Because I had a discussion with him about bumping old threads, so he started a new one. No problem there.
 
Yes I agree it is a very old subject. I just do not see why a person already posting in the one I linked starts the exact same discussion again. Makes no sense.

There are several different things in here you haven't covered, that I wanted to see other providers opinions.:excl:
 
Thank you all for the posts! There is alot of different opinions from the members that I enjoyed reading. I will probably post more on this subject as well as other topics tonight. However I am getting ready to take a power nap after coming off a 36 hour shift. I just wanted to say thank you for your insight to this discussion. :D
 
The only time I want to hear a pt telling me what pain meds works for them best, is when I ask them "what normally works best for your pain?" Then i'll go from there.

Actually I find palliative care patients, cancer patients, and patients who are being treated for chronic pain issues can usually do this quite well.

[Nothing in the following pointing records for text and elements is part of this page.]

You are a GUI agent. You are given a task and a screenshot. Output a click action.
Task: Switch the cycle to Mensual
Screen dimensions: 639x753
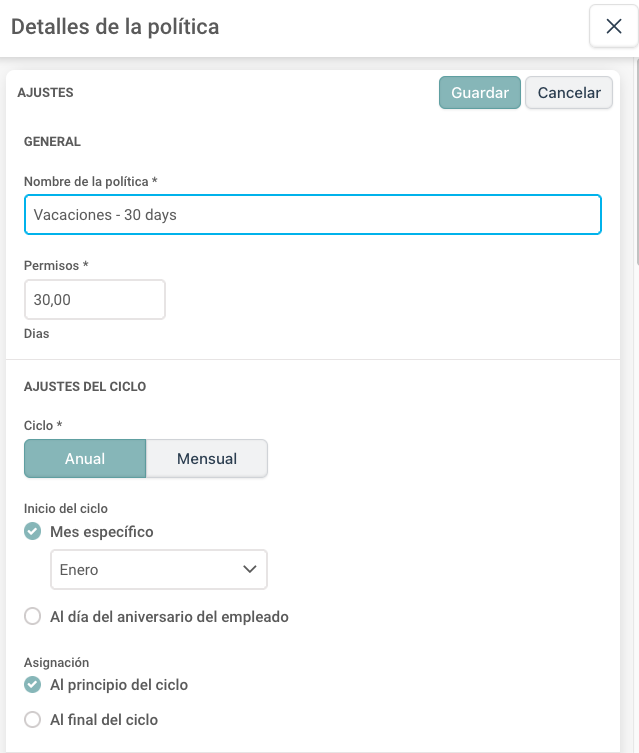pyautogui.click(x=207, y=459)
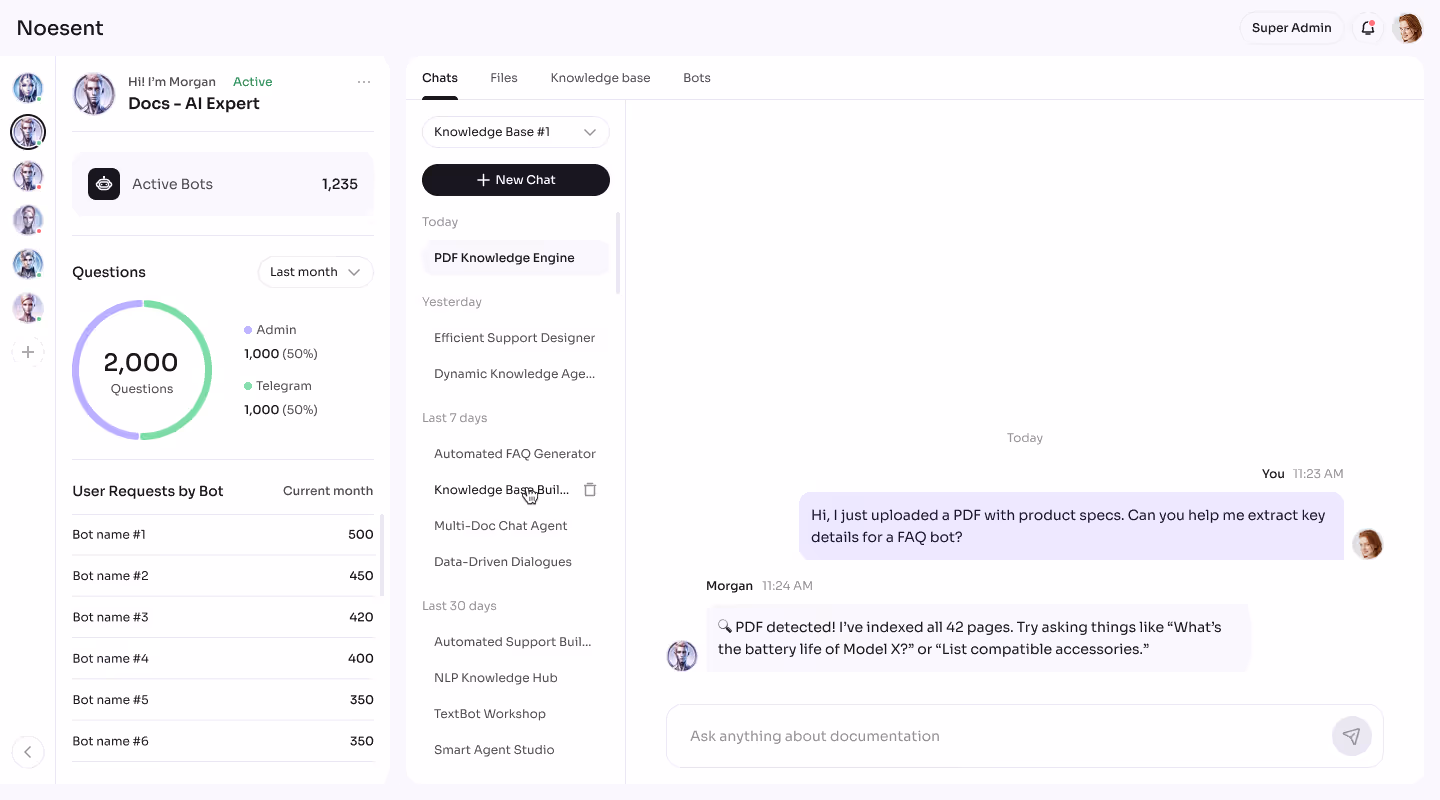Switch to the Knowledge base tab
Image resolution: width=1440 pixels, height=800 pixels.
pyautogui.click(x=600, y=77)
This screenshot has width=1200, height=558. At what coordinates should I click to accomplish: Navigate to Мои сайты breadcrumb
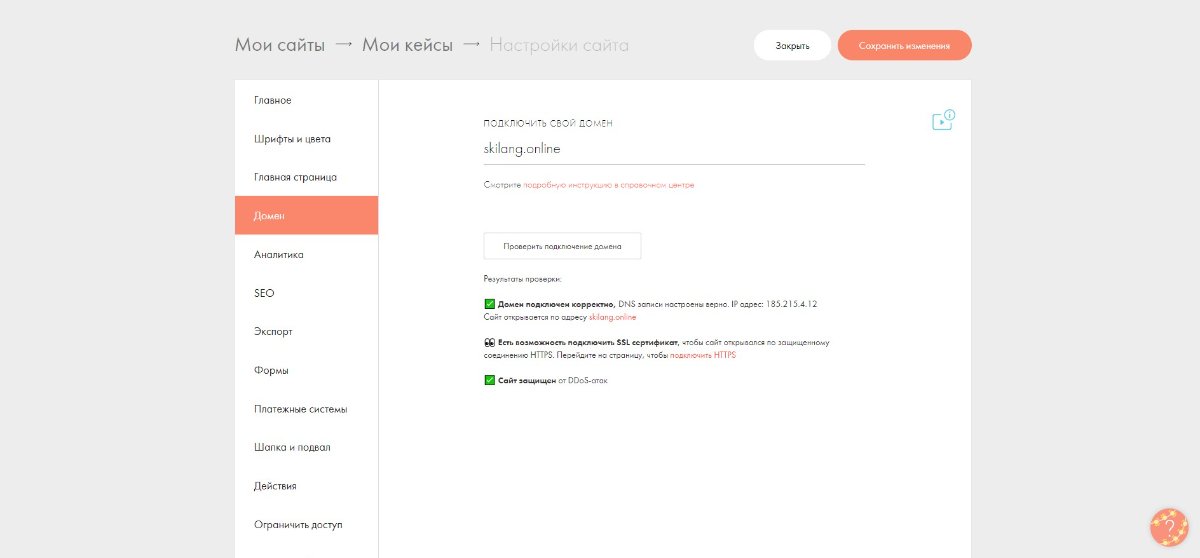[x=280, y=45]
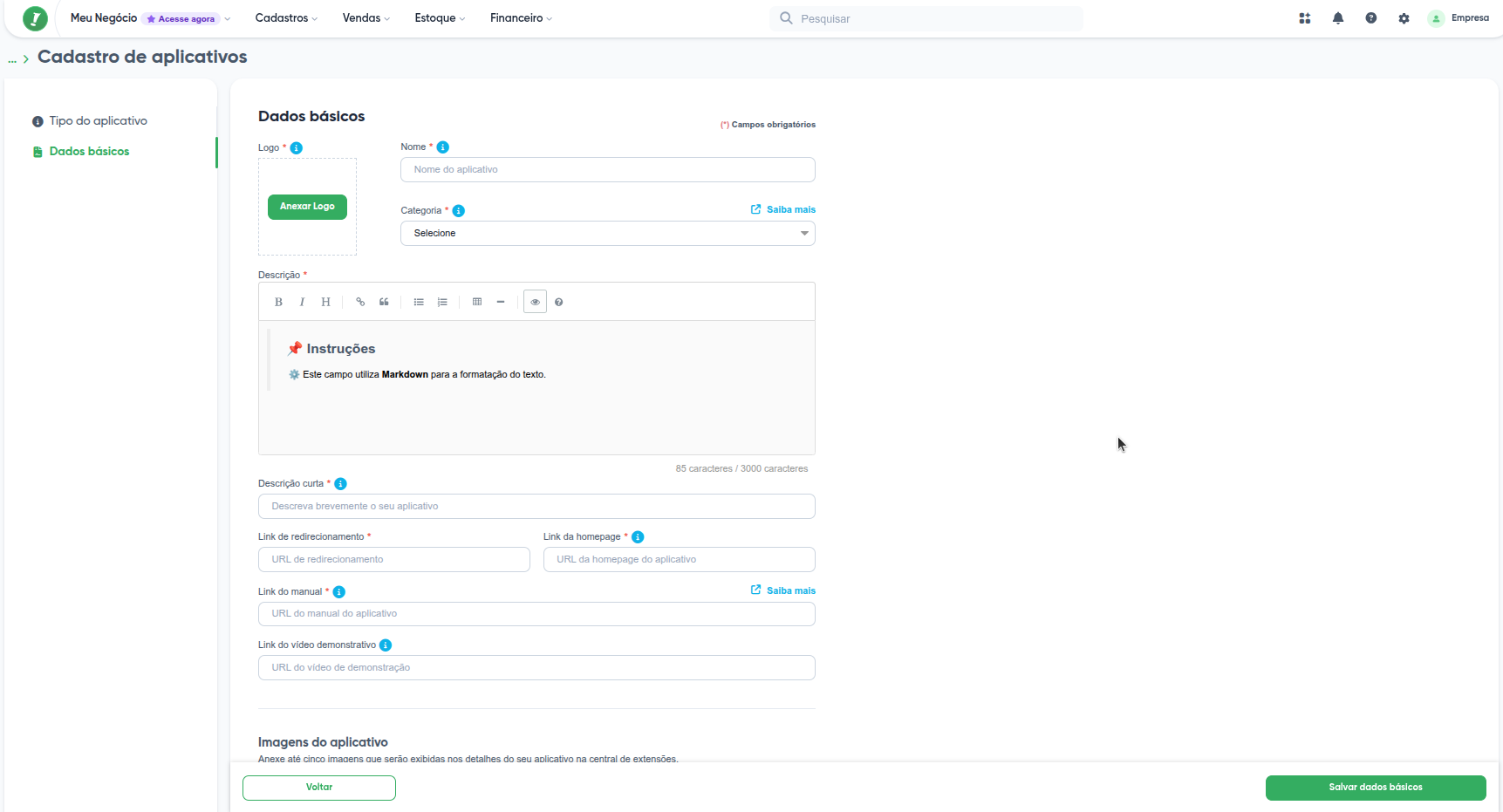Focus the Nome do aplicativo field
Viewport: 1503px width, 812px height.
coord(607,170)
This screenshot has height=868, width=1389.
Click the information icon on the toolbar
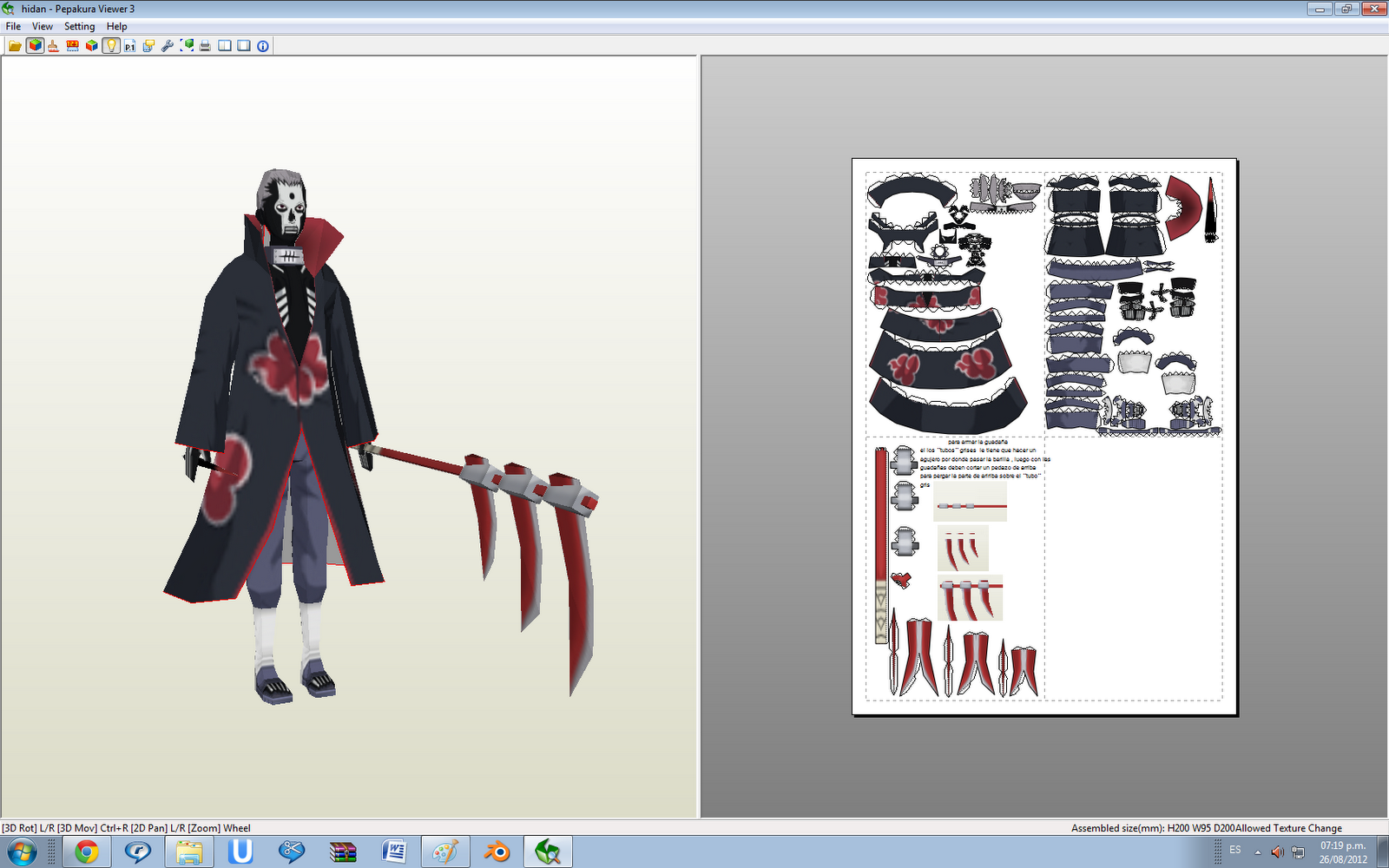[x=261, y=45]
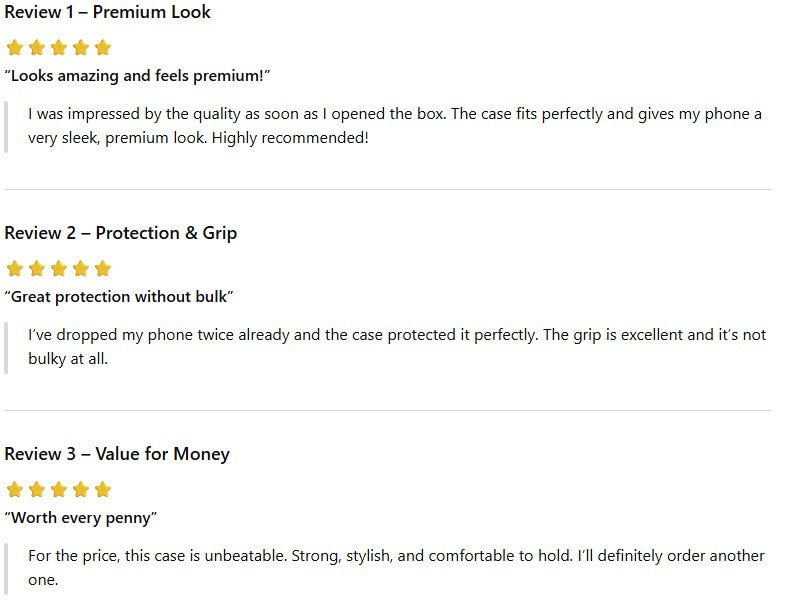
Task: Click the "Great protection without bulk" title
Action: click(x=119, y=297)
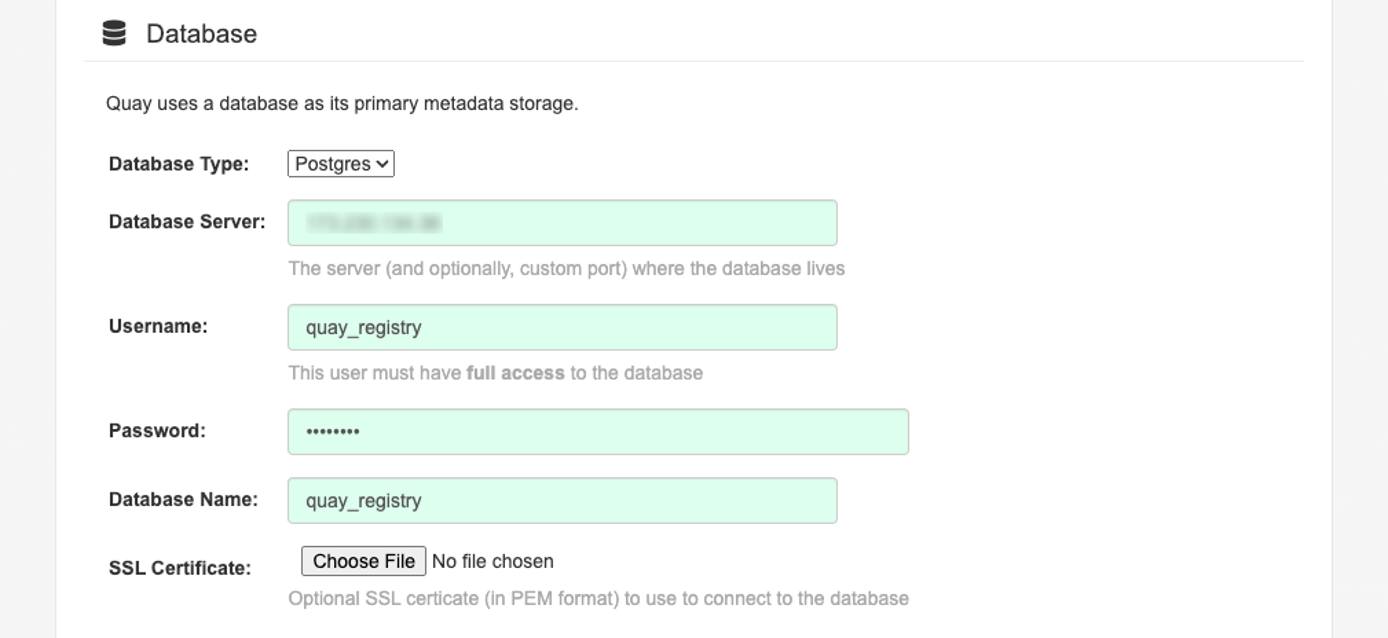Click the 'No file chosen' label
Viewport: 1388px width, 638px height.
pyautogui.click(x=491, y=560)
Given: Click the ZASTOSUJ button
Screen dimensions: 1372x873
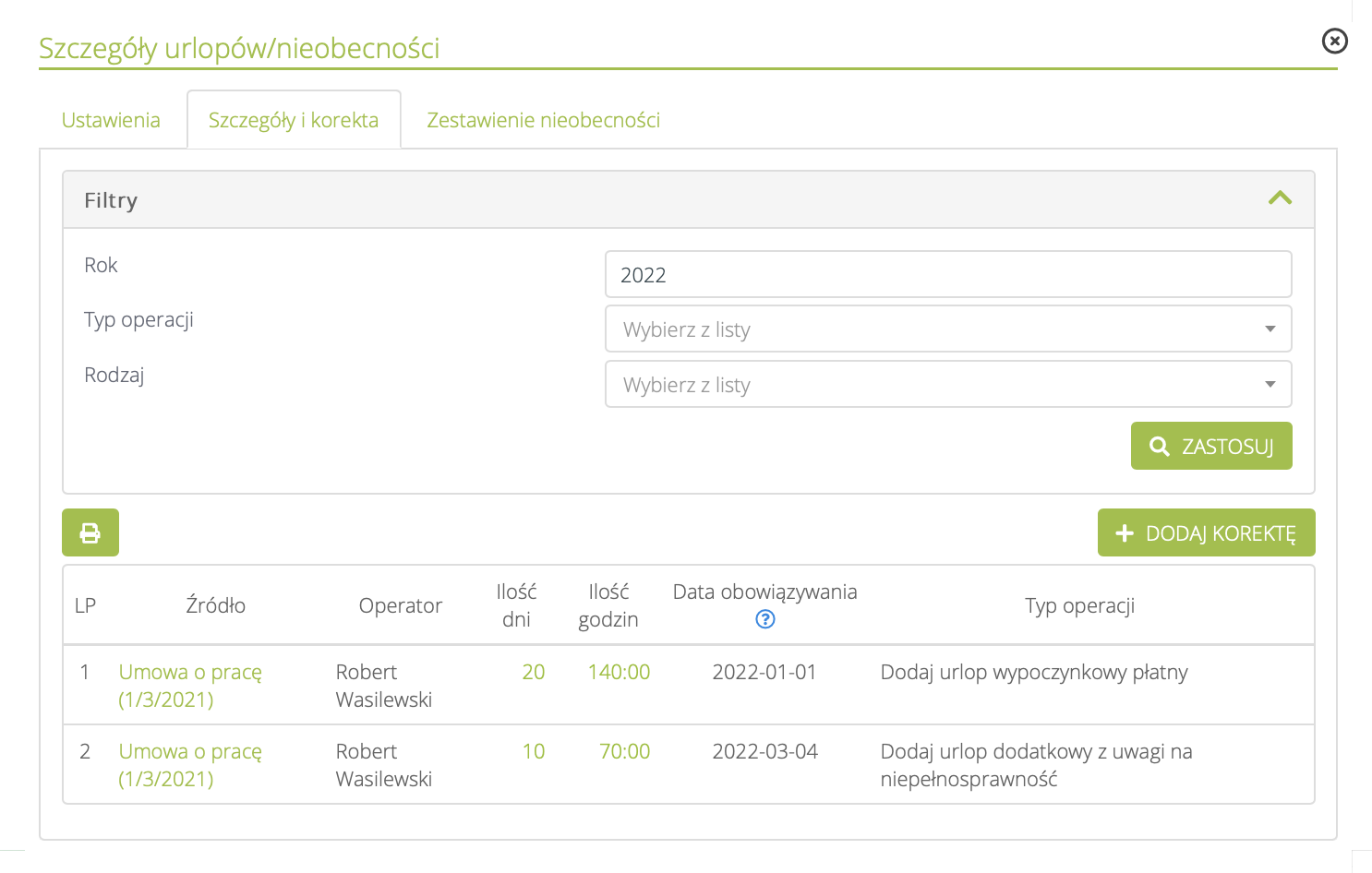Looking at the screenshot, I should (1210, 447).
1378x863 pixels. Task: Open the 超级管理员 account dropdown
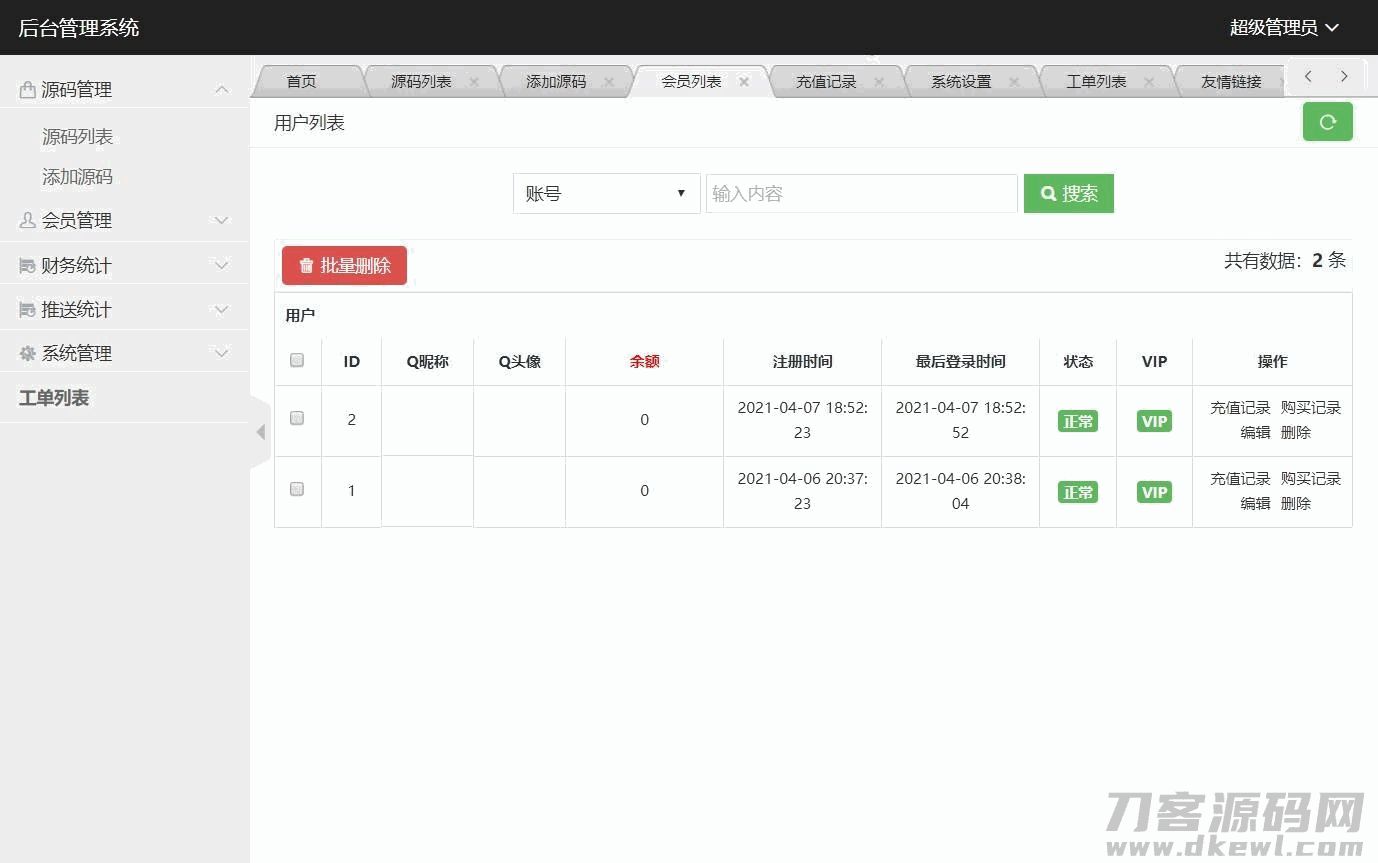pyautogui.click(x=1283, y=28)
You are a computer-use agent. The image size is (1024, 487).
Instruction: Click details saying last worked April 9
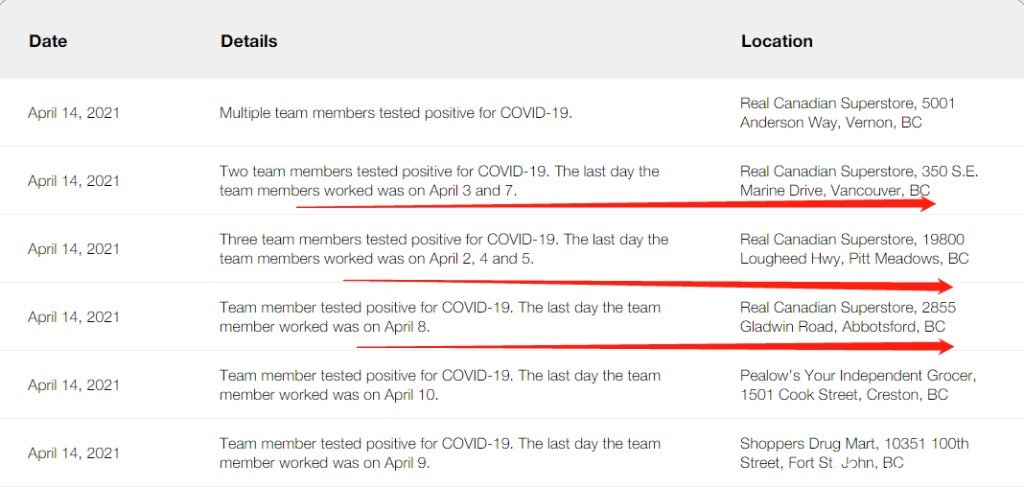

I had a patient some years back who called 911, when we showed up he said he just needed a ride to the hospital to get some morphine. He ran out of his prescription and could not drive because of his brain tumor.

I saw his prescription bottle for 90mg morphine 2x daily.

For all intents and purposes he called 911 to seek drugs.

(I got on the phone with med control and dosed him with 45mg of IV morphine over 20 minutes, he was most greatful because we helped him)

But what if it wasn't a brain tumor. What if he said

"I need morphine not to go into narcotic withdrawel"?

Does that change anything medically?

No. It can still be a life threatening event that winds up using ICU resources over a prolonged period.

As I mentioned earlier, when you are in a medical role, you provide indicated medical care, you do not withold medication because you feel the person is faking, seeking, or not in enough visible distress. Your opinions of those states are not of concern.

I advocate using objective findings for pain, however, I also realize that some groups (particularly East Asians) need permission to express pain in their culture. If they do not receive it, they will deny pain no matter how bad it is.

As well, when I was in arson investigation class, I remember the instructor saying "always remember bad things happen to bad people."

Such is true, just because the person is a drug dealer doesn't mean his house fire is arson.

Just because a patient is a drug abuser doesn't mean they don't have pain.

What is your next treatment of moral conviction, decideding not to treat the obese chest pain patient because their McDonalds diet caused their problem and they did it to themself?